The church passed to Protestant control from 1557 to 1682. In 1682, Louis XIV gave Seltz to the Jesuits. Between 1898 and 1900 the church was enlarged with a span and a new bell tower porch built in the center of the west gable wall. It was destroyed during the bombings of 1940. The old church had three aisles: a central aisle and two side aisles, which were destroyed. The choir and two side chapels remain, as well as the sacristy which was surmounted by a chapter house on the first floor. A photograph dating from before 1940 shows five bays for the nave. Niches in the buttresses housed statues of saints. Prior to the 1898-1900 work, the west gable wall of the church had two or three doors and was flanked in the northwest corner of the nave by a bell tower, visible on Sandmann's 1839 lithograph.

On May 28, 1940, the church was bombed, the porch tower was destroyed, only the choir, the first floor of the sacristy, the side chapels, part of the walls of the nave and the side aisles as well as the gable wall and the east wall of the porch tower remained. The vaults of the nave and part of the collateral walls were destroyed.

==Restoration==
The reconstruction took place between 1954 and 1958, according to the plans of the architect Jean Viallefond and the help of the architect Schech from Bischheim. The firm of Sutter et Compagnie from Seltz built the new building. The choir and two chapels have been preserved and restored. The nave and the separate campanile were built of reinforced concrete supporting a wooden ceiling.

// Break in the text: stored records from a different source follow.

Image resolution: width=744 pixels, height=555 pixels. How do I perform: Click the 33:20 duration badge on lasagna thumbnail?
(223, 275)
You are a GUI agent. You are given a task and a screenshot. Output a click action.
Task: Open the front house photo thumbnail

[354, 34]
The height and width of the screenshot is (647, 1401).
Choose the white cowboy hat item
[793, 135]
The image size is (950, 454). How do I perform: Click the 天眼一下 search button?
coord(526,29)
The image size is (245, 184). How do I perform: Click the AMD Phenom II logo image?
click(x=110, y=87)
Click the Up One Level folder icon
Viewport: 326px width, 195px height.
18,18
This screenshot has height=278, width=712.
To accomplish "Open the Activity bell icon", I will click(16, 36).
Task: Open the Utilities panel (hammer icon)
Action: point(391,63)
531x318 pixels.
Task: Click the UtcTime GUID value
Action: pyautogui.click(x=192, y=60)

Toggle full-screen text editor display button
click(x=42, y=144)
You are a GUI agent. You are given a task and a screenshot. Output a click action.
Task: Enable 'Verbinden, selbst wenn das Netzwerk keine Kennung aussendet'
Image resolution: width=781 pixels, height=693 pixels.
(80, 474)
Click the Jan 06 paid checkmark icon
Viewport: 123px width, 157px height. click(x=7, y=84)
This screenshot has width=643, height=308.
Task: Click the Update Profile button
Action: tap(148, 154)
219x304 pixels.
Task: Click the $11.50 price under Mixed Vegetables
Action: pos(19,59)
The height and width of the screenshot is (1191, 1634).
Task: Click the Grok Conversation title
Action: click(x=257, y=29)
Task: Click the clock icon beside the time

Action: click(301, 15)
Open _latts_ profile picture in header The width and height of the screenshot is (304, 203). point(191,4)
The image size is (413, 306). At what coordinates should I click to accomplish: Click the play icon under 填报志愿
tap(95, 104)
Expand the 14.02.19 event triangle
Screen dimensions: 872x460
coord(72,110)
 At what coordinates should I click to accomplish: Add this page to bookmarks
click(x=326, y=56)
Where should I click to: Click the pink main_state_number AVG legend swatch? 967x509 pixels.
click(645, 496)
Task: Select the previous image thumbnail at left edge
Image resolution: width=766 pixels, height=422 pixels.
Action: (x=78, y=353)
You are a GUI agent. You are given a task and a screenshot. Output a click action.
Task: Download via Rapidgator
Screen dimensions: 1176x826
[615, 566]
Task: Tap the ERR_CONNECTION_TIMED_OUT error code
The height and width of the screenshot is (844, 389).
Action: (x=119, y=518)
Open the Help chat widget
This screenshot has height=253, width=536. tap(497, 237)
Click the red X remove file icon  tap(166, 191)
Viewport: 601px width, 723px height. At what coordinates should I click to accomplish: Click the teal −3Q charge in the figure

The aisles are connected to the entrance porch. The bell tower is insulated and houses several bells installed on September 30, 1962, including a surviving 2.5 ton drone from the old church named Adelaide offered by the German Emperor Wilhelm in 1899. The west gable is decorated with a large relief composition representing the Transfiguration, made in concrete by Lambert-Rucki.

It was consecrated on June 21, 1964.

In September 1968, Schwenkedel installed a new organ to replace the Stiehr-Mockers (famous organ builders of Seltz) which had been destroyed in 1940.